### EXERCISE TEXT
No target date has been set for Level 3 or lower. Level 3 includes further relaxation of public health orders:

  • Private health-care clinics — such as dentistry, optometry and physiotherapy — can reopen.
  • Medium-risk businesses — such as clothing stores, hair salons, pet centres — can reopen.
  • Restaurants can reopen with reduced occupancy.
  • Medium-risk outdoor recreational activities — such as team field sports — can resume.
  • Further expansion of child-care centres.

Level 2 sees further loosening of restrictions:

  • Small gatherings will be permitted, but there will be physical distancing restrictions.
  • Higher-risk businesses — larger retailers, shopping centres, theatres, perhaps performance spaces — can reopen, subject to conditions.
  • Medium-risk recreational facilities — such as gyms — can also reopen, also subject to conditions.

The government is advising the public to be prepared for life without mass gatherings, such as summer festivals, as the risk for outbreaks, without a vaccine yet available, is too great.

"I also want people to understand that we will almost certainly see more cases of COVID-19 as we relax our measures. This is not unexpected, and we do have the capacity in our public health and health-care systems to respond," Fitzgerald said.

Fitzgerald said core public health measures will have to be maintained through each level. including maintaining hygiene, physical distancing, using non-medical masks when in public areas, staying home when sick, working from home when possible, shopping online and using curbside pickup.

Self-isolation for anyone entering the province will remain in place, as well as limiting non-essential travel, restricting visits to hospitals, long-term-care homes, personal-care homes and assisted-living homes. Employees of those facilities are still not allowed to work at more than one site.

Mass gatherings are still prohibited.

"It's not about beating the virus, it's not about putting it behind us. It's about living with it, and adapting to it and getting used to the fact we have to be careful and do things differently," said Health Minister John Haggie.

Schools closed

Premier Dwight Ball said given the plan's timeline, it's unlikely schools will reopen by the end of the school year.

"There's still time here for continued learning until the end of the school year." 

Cities, towns plan slight reopening

Some municipalities are also set to begin reopening their own resources.

### GIVEN DATA
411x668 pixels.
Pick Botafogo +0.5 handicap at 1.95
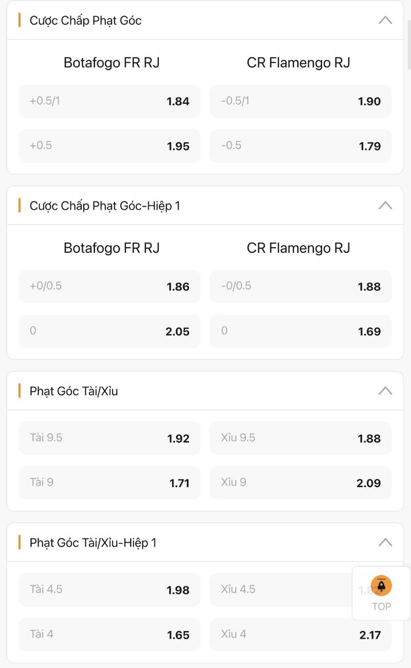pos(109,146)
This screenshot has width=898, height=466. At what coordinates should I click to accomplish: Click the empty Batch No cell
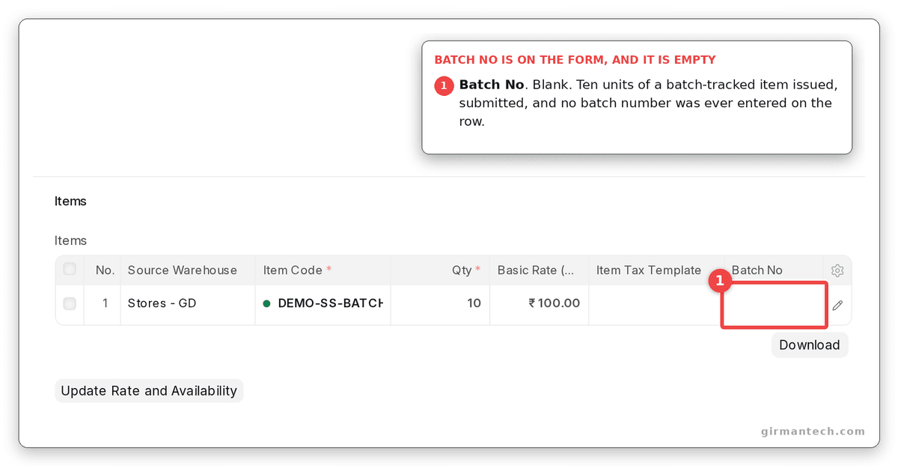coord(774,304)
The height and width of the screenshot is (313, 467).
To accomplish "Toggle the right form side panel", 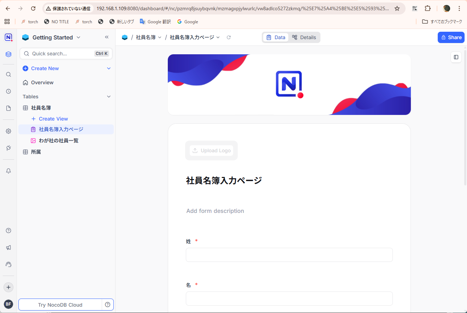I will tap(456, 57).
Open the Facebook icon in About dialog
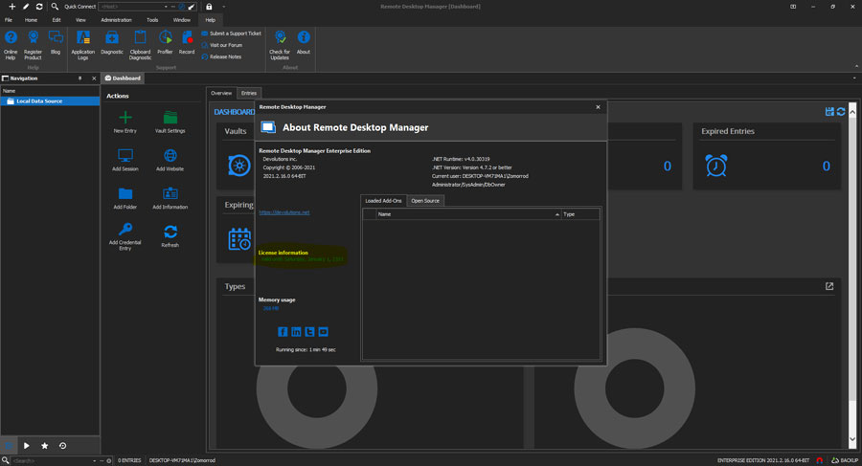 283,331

### PROBLEM SET
1. Name every type of facility where, according to the reopening plan article, visits remain restricted.
2. Write the next part of the reopening plan article, picking up after its final sentence.

### ANSWER SET
1. Hospitals, long-term-care homes, personal-care homes and assisted-living homes.

2.
The City of St. John's said in a news release it will soon announce a plan to reopen municipal parks and residential drop-off at the Robin Hood Bay landfill. It will not accept any recycling, yard waste, bulk Items, household hazardous waste or electronics in the first phase. 

"The Robin Hood Bay residential drop off doesn't just service the city of St. John's, it services the whole region. So it's a very busy place," said St. John's Mayor Danny Breen on Thursday. "The day before it was scheduled to close for this health emergency, 1,200 cars visited the site that day. So we are going to reopen in phases, and in the first phase we are only taking household garbage."

The city said it anticipates parks will opened to the public as early as next week, but playgrounds, sporting facilities, skate parks, hard surface courts and dog parks will remain closed, said Breen. He said there have been no discussions about reopening recreational facilities, including pools. 

Breen noted the financial wallop the city has faced thanks to COVID-19, including losses from the closure of Mile One Centre, on top of Snowmaggedon —​​​​​ saying estimates suggest a $13-million hit to city coffers. 

The Town of Conception Bay South will reopen Topsail Beach Rotary Park and Worsley Park on May 11, but will keep public playgrounds, sports fields, and the Sgt. Ned Nugent's Dog Park closed for the time being. 

Regular curbside recycling in C.B.S. will resume Tuesday, with a limit of six bags per household.

The House of Assembly will also reopen Tuesday in order to deal with urgent business, with a minimum number of members in attendance.